WORK TO BE COMPLETED: From the material below, return every line that includes "will".

★ ★ ★ ★ ★ ★ ★

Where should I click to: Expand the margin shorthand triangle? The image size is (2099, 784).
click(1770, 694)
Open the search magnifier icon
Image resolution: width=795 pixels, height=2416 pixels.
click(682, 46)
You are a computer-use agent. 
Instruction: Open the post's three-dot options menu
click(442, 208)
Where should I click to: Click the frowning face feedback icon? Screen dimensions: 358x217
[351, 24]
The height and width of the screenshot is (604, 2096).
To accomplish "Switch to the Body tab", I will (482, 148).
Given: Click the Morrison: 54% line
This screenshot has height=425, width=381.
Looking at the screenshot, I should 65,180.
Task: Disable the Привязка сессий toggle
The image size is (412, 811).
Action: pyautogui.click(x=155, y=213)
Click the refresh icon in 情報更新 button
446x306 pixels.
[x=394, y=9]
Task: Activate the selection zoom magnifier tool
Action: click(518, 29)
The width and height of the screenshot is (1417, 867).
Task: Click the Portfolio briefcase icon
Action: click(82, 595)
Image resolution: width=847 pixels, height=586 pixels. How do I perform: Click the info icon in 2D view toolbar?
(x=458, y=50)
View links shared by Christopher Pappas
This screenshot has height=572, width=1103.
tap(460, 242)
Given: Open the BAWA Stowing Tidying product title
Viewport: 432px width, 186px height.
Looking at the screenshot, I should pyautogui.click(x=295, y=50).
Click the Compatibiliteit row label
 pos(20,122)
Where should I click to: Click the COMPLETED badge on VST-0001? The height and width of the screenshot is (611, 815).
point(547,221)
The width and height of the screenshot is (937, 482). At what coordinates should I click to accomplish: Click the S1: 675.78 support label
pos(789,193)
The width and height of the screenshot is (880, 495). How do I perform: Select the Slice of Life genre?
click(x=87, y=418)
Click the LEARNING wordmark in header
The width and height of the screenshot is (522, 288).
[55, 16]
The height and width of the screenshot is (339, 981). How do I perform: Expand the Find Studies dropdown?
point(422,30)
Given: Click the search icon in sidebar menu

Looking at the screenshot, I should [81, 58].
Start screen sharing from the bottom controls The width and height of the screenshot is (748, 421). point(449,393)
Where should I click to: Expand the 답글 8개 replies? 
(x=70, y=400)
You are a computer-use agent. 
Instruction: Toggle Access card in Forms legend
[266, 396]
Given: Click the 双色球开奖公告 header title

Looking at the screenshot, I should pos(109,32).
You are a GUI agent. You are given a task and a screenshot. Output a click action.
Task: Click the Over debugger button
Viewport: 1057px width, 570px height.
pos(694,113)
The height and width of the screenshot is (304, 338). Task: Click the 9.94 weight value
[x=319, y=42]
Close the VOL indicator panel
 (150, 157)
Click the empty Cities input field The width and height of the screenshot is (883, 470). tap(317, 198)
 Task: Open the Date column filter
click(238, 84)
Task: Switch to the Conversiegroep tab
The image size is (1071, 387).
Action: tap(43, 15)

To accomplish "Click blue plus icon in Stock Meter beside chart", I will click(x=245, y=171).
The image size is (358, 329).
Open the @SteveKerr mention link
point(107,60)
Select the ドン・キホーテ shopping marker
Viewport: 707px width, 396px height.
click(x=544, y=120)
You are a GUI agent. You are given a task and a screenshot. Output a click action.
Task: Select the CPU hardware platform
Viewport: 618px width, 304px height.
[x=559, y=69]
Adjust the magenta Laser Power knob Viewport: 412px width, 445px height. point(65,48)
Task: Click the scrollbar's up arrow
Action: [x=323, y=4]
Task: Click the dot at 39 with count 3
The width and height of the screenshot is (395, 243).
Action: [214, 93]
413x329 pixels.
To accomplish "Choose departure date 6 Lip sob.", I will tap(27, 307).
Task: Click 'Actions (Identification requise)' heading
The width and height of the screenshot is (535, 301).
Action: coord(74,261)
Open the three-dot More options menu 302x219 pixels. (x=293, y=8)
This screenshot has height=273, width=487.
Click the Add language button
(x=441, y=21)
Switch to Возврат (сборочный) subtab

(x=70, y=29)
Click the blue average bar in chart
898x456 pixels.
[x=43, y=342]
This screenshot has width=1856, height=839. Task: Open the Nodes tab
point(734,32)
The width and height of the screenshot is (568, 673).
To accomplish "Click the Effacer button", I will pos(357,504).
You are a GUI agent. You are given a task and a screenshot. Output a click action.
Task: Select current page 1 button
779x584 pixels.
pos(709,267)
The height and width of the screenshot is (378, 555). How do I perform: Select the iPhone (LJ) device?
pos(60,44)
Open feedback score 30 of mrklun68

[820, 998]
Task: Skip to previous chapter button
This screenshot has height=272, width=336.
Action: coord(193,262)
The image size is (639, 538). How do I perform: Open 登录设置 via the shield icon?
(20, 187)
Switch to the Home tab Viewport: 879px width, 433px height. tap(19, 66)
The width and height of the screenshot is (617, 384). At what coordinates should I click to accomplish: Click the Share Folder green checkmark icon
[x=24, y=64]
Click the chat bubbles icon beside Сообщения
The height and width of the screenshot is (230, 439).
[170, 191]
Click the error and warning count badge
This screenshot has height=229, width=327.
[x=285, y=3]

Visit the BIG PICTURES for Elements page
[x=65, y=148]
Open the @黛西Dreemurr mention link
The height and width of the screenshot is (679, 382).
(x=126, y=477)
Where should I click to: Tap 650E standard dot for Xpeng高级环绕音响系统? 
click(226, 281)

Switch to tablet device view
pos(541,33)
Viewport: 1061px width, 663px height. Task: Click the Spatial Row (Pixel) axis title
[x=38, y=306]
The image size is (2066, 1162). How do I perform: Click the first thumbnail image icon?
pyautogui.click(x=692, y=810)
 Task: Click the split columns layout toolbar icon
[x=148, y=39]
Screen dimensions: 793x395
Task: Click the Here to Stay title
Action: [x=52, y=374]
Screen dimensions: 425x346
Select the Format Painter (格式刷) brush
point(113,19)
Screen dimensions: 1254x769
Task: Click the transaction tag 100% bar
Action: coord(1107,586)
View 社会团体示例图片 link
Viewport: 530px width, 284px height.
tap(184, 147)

★ ★ ★ ★ ★ ★ ★

RESULT OF THE EXERCISE:
To accomplish "Switch to the Body tab", I will (482, 148).
To accomplish "Click blue plus icon in Stock Meter beside chart", I will click(x=245, y=171).
To accomplish "Choose departure date 6 Lip sob.", I will tap(27, 307).
To accomplish "Click the Effacer button", I will pos(357,504).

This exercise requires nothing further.